CROSSCUTTING ISSUES

As of 2020

Actions related to demand Analysis
Circularity as a prerequisite for climate neutrality

Promising:

  • 45% of Europe's total carbon emissions come from how we make and use products, and how we produce foodxxxi. This is an essential insight if we are to deliver on the EU commitment to reach carbon neutrality by 2050. It is therefore positive to see the Commission acknowledging the links between increased circularity of materials in the economy and reduced greenhouse gas emissions.

Potential issues:

  • We would have welcomed clearer recognition of the role of consumption and demand to address these 45%, e.g. acknowledging the need for an absolute reduction in EU material consumption.

Ongoing

Actions related to demand Analysis
Getting the economics right Promising:
  • Getting the economics right is essential. If primary raw materials are cheaper than reused goods or secondary raw materials, then policy interventions to deliver a circular economy will have little impact. We therefore welcome this focus from the Commission.
  • The CEAP mentions an ambition to "encouraging reduced taxation on repair activities and second-hand goods", i.e. VAT adjustments. This is promising but depends on what will be proposed.
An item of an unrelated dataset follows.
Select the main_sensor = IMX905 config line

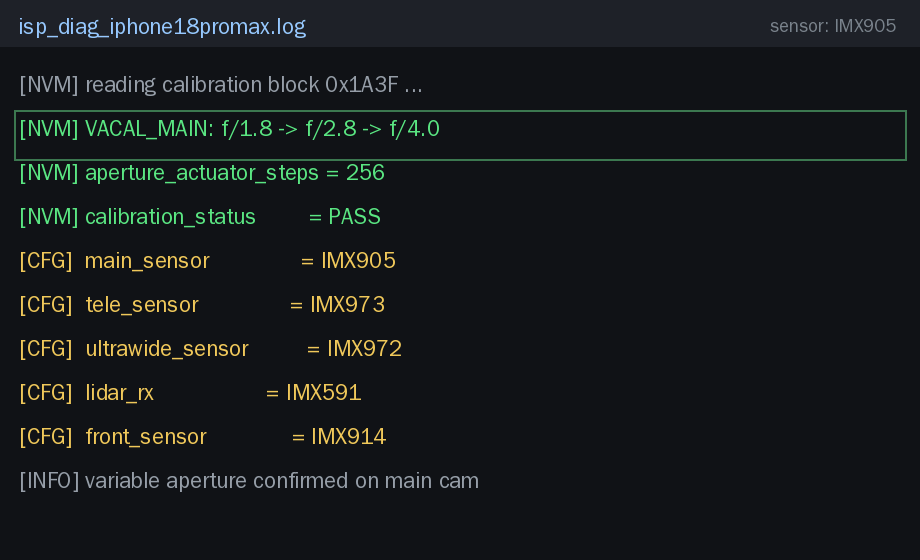(x=207, y=261)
Think 2030 has previously emphasised that low hanging fruit in this regard include using the VAT Directive and the European semester process to, for instance, give favourable rates to repair activities to support circularityxxxii.

Potential issues:

  • Getting the economics right includes ensuring that products and services traded on the EU market to a greater extent than currently reflect their true costs with the overarching aim to phase out high-impact products. The European Green Deal mentions that it will "create the context" for broad based tax reforms, removing subsidies for fossil fuels, shifting the tax burden from labour to pollution, and taking into account social considerations. This aspect is largely missing from the CEAP. The European environment state and outlook 2020 stresses that the prices of internationally traded goods rarely incorporate the costs of environmental externalities, i.e. the embodied impact of the land and water used, the GHGs emitted or the biodiversity affectedxxxiii. According to Eurostat, environmental taxes as a share of total revenues is in fact declining in EU Member Statesxxxiv.
  • We would have liked to see further support of extended producer responsibility (EPR) schemes in the context of "getting the economic right" and circular economy objectives more broadly (and not just as a cost recovery approach). IEEP research has shown that EPR can contribute to broader environmental and circular economy objectives, including reducing natural resource depletion (by encouraging upstream design changes). Commission actions to support improved approaches to EPR as per this commitment should therefore include means to maximise incentives for upstream design changes, for instance by encouraging sufficient eco-modulation of EPR feesxxxv.